I have both a T5i and a 70D. They both take great video as far as I am concerned, but it is something I never use.

Have you ever just wished you could buy a DSLR that wasn't an attempt by the manufacturer to develop a "jack of all trades" camera? I'd like to be able to buy a Canon DSLR that focused purely on being a picture taking instrument. I'm wondering whether or not what we use today to take photos would be leaps and bounds further along the evolutionary trail if so much extra technology didn't have to be crammed into such a small case.

Don't misunderstand, please. My 70D is a technological wonder. It is. Thing is, I only use it for photos. What if there was a model segment in the Canon line that just focused on being great cameras? Not cameras and video cameras, but just cameras? Does anyone else wonder this or long for this? Not saying Canon should scrap the cameras that try to do it all (I like them)... but just maybe there should be "L" bodies that focus just on photography. I do not know if the Canon Cine Cameras take photos, but aren't they sort of an "L" video camera?


----------



## monkey44 (Feb 23, 2015)

I agree, and have been "bashed' for that thought right here on this site. I've owned a 30D, 60D, 7D, 7D2, and a 5DM3. All shoot video -- but I've never shot a single frame of video in any one of these cameras, ever.

It appear the DSLR's of today aim for the video user, improve the camera functions to create quality video for the consumer, and as a by-product of that technology, improve the stills function as well. I know, I know, that's probably not true, but it seems it when you listen to the ads factor in video as a secondary function but make it a big deal to have it. If I have a choice, 'I'd go with a stills only camera and hope it improved the stills function even more each generation.


----------



## Good24 (Feb 23, 2015)

I agree... but will play devil's advocate to some degree. I think it seems that the video capabilities within a DSLR are here to stay, since 1) it's already been integrated into the bodies and 2) I'm guessing the "stills only" crowd is a small minority and the vast majority of consumers do want some video functions.

But a DSLR that is geared towards a still shooter is still on my wish list.
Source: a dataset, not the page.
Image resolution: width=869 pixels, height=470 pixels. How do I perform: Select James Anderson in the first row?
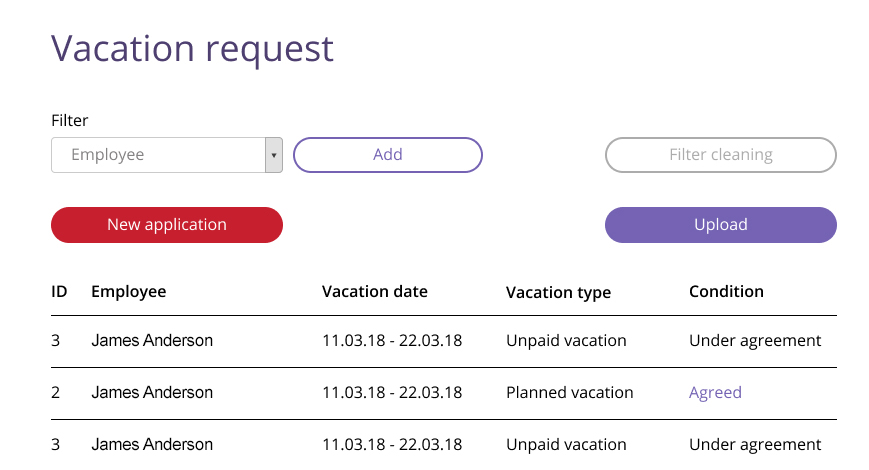click(x=152, y=341)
I envision it will still have some video functions. The 6D almost fulfills this, in my opinion except that it skimped on a key still photo feature, the AF. If the current 6D had the 19-pt. cross type AF system of the 7D, it would be near perfect for me. (I'd also like 1/8000 shutter speed - another still photo feature that was skimped on b/c I do shoot wide open and do find myself shooting at 1/6400 and 1/8000 from time to time.) 

Part of the frustration (mine and I'm guessing the OP's) is that you feel like you are paying for new/extra features you don't need. For example, if the 6D Mark II has dual pixal AF, which is really a video function, it becomes a turn off. Don't load it up with video features and skimp on stills features. 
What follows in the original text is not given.